オウムアムアは、なぜ太陽の熱の影響を受けなかったのだろうか。その理由を突き止めるために、フィッツシモンズのチームは過去の研究に目を向けた。

1980年代から90年代にかけて大勢の天文学者が、恒星間空間にある彗星のような天体に、数億年あるいは数十億年の間に何が起こるかについて研究を行った。その結果わかったのは、こうした天体はフランベの炎で包まれた美味しいデザートのように焼けていく--ということだった。

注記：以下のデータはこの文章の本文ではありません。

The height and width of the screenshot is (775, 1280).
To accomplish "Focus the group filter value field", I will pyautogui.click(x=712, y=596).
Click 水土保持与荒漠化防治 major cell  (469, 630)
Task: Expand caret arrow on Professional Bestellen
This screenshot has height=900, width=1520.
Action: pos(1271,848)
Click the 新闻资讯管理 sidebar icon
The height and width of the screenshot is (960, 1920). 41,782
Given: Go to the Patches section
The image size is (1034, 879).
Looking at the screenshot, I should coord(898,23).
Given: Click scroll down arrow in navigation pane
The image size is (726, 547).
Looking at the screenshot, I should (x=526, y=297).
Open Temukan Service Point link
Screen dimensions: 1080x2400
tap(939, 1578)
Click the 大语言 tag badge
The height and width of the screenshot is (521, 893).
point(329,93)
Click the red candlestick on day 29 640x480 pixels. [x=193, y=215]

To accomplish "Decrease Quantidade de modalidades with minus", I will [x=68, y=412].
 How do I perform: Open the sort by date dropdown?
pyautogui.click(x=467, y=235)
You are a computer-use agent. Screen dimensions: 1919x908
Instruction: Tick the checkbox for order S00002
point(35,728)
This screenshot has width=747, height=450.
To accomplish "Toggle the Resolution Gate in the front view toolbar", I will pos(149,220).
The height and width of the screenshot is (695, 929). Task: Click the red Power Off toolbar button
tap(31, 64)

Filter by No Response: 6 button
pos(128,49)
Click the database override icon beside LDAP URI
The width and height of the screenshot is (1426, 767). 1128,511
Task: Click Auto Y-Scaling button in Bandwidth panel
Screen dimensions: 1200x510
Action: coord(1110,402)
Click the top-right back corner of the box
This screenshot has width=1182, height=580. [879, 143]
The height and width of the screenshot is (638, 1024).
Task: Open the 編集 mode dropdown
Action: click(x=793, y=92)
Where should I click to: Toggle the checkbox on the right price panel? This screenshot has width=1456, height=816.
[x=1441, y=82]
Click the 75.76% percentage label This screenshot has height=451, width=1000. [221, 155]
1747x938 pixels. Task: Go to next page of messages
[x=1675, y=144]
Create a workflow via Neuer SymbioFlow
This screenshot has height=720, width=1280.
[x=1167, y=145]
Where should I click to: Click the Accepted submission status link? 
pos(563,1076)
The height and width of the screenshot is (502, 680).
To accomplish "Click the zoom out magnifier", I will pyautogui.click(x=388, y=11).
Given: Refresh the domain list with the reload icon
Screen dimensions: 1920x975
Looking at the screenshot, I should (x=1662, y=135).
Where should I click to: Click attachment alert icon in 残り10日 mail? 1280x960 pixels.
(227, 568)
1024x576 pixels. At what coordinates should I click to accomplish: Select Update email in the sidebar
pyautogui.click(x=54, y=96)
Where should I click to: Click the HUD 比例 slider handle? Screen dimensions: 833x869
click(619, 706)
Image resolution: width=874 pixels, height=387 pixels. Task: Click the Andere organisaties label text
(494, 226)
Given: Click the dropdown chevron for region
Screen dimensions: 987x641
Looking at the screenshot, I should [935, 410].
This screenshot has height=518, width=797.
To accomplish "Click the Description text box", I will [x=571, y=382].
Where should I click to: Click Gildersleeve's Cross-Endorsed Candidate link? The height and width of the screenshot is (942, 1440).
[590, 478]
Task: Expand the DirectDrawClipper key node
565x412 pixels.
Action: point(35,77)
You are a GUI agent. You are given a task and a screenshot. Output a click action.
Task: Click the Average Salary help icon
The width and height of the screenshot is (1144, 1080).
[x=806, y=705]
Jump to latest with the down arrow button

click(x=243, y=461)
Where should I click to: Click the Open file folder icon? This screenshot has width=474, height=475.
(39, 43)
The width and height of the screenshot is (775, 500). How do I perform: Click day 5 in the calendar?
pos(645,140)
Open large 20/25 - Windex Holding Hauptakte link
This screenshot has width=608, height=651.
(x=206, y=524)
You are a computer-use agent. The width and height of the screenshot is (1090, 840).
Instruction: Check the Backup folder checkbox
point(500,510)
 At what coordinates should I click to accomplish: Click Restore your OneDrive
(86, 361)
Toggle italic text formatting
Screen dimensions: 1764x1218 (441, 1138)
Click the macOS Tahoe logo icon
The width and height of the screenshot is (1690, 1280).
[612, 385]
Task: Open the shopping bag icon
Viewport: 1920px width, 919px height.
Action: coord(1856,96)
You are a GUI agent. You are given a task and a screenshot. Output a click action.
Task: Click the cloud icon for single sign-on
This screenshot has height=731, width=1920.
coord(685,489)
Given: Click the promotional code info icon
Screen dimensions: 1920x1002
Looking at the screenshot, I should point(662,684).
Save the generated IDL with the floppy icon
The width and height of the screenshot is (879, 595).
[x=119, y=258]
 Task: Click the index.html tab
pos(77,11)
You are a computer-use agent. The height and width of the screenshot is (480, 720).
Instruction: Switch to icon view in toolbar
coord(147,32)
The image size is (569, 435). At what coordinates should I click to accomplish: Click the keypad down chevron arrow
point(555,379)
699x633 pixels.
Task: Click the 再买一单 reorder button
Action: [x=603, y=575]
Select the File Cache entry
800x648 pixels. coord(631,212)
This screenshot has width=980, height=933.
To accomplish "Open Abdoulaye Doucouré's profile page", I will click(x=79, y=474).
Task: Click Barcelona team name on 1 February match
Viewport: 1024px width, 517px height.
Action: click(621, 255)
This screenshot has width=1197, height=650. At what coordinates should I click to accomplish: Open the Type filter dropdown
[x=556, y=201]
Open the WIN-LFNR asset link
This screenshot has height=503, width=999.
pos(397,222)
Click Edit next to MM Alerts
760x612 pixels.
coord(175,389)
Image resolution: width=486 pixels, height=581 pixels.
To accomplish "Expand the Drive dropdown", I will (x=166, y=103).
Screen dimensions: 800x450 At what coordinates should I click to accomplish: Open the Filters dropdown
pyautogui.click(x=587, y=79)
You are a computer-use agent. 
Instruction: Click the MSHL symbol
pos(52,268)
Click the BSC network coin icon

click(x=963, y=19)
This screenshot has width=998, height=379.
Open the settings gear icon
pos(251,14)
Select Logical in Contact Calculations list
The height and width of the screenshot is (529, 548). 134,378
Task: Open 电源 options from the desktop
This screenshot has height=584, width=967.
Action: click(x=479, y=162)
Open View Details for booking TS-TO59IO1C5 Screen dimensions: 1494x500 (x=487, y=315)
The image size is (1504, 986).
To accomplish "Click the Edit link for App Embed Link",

宇宙空間は、電荷を帯びた粒子(宇宙線)がそこらじゅうを飛び回っている巨大な放射領域だ。これまでの研究によると、凍った天体は宇宙線によって乾燥していく。氷は蒸発し、残った物質(通常は炭素)が結合することにより、天体を覆う堅い表面層が形成される。

表面層の厚さや、そうした層が形成される速度は完全には明らかではないが、50cmのp厚さの層を形成するのに約1億年かかるとフィッツシモンズは推測している。長い期間のように思えるかもしれないが、オウムアムアの年齢は100億年に達していてもおかしくはないのだ。

オウムアムアは17年9月に太陽に最接近した。その距離は約3,700万kmだ(ちなみに太陽から水星の距離は5,800万km)。このときの表面温度は300℃ほどに達した可能性があるが、外側の構造は内部の氷の蒸発を防ぐだけの断熱効果があったと、フィッツシモンズのチームは推定している。